← Rules Catalog
mediumloggingverified rollback-safe

Monitor all remote access methods via rsyslog

rsyslog-remote-access-monitored · RHEL ≥ 8 · 1 impl

Description

RHEL 8 must log all remote access methods. rsyslog must record the auth, authpriv, and daemon facilities (for example to /var/log/secure) so that remote login activity is captured.

Rationale

Logging remote access methods provides the audit trail needed to detect and investigate unauthorized access attempts.

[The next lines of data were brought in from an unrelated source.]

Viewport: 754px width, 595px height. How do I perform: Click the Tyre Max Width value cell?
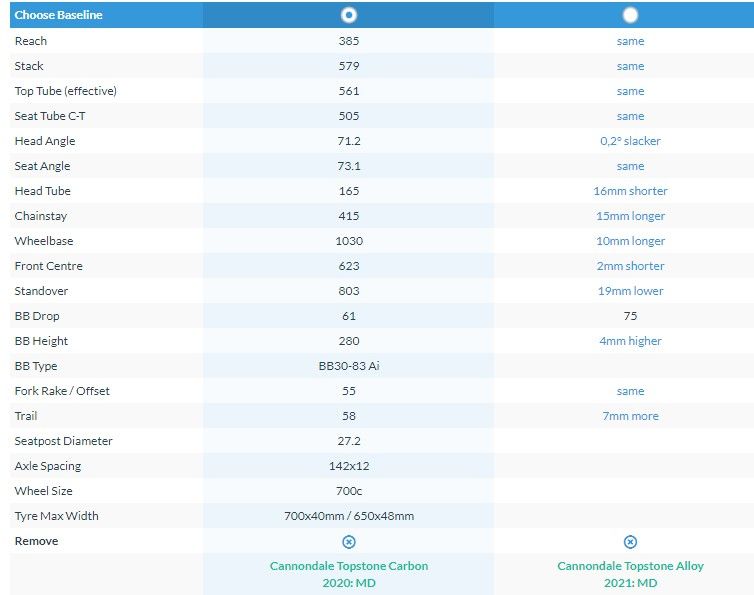click(349, 516)
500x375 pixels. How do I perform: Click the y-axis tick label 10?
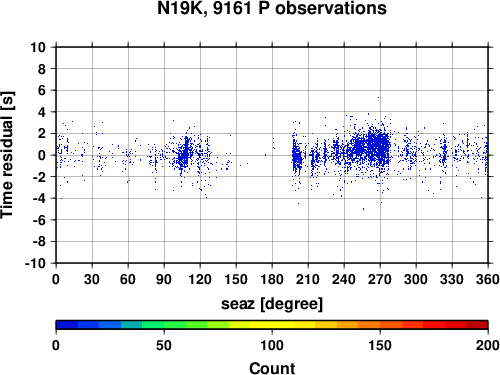(x=38, y=47)
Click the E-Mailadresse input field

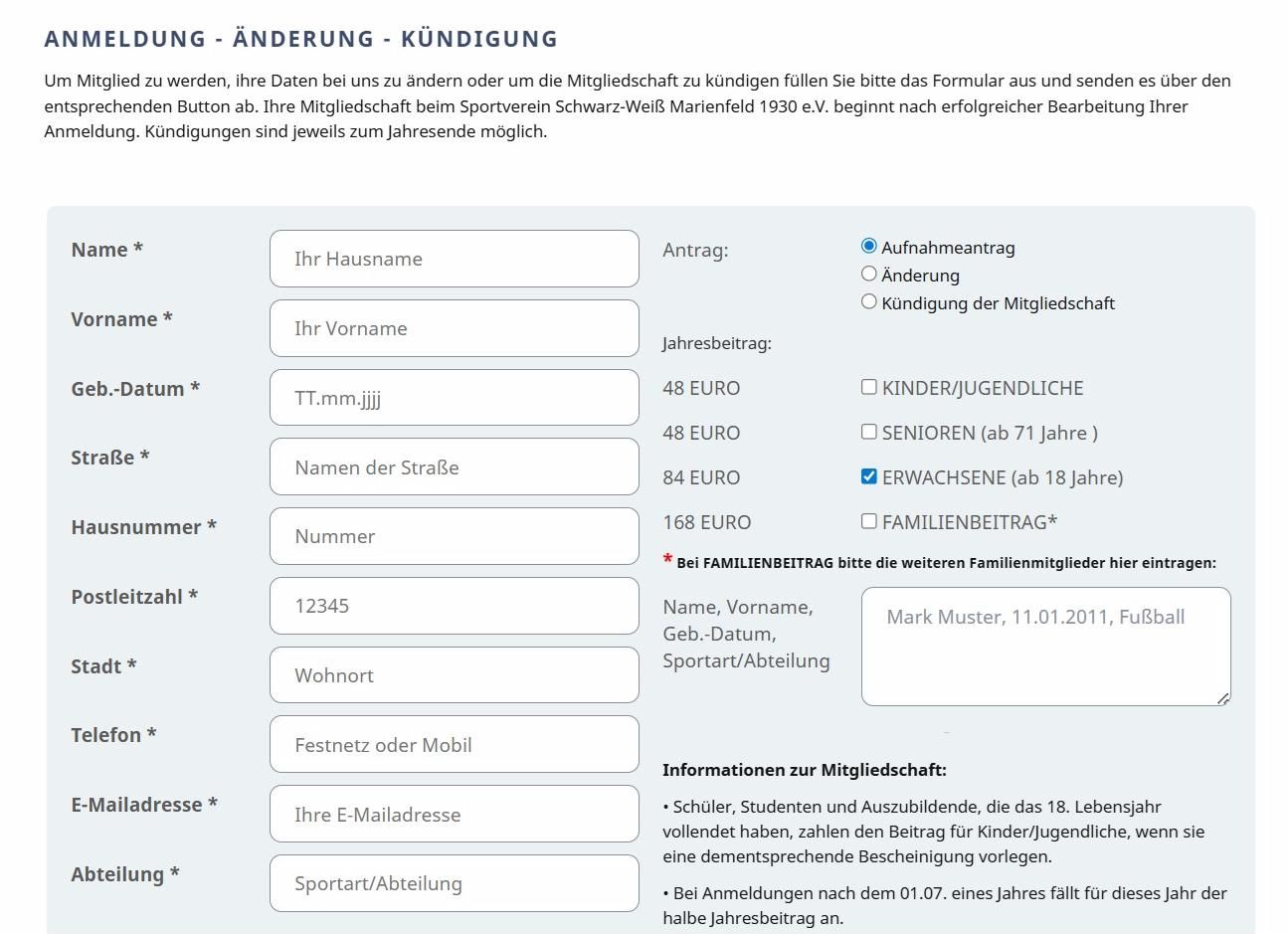454,814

Missing any of the auth, authpriv, or daemon facilities leaves a gap in remote-access monitoring.

Check → Remediate

Checkcommand
conf=$(grep -rhE '^[[:space:]]*[^#]' /etc/rsyslog.conf /etc/rsyslog.d/*.conf 2>/dev/null)
printf '%s\n' "$conf" | grep -qE '(^|;|[[:space:]])auth\.\*' || exit 1
printf '%s\n' "$conf" | grep -qE '(^|;|[[:space:]])authpriv\.\*' || exit 1
printf '%s\n' "$conf" | grep -qE '(^|;|[[:space:]])daemon\.\*' || exit 1
exit 0
expected_exit:
0
Remediateconfig_set_dropin
dir:
/etc/rsyslog.d
file:
00-kensa-remote-access.conf
key:
auth.*;authpriv.*;daemon.*
value:
/var/log/secure
restart:
rsyslog

Framework references

STIG

V-280990 / RHEL-10-200647V-258144 / RHEL-09-652030V-230228 / RHEL-08-010070

NIST 800-53

AC-17(1)

Live verification

rhel8:check
#rsyslog#remote-access#logging#monitoring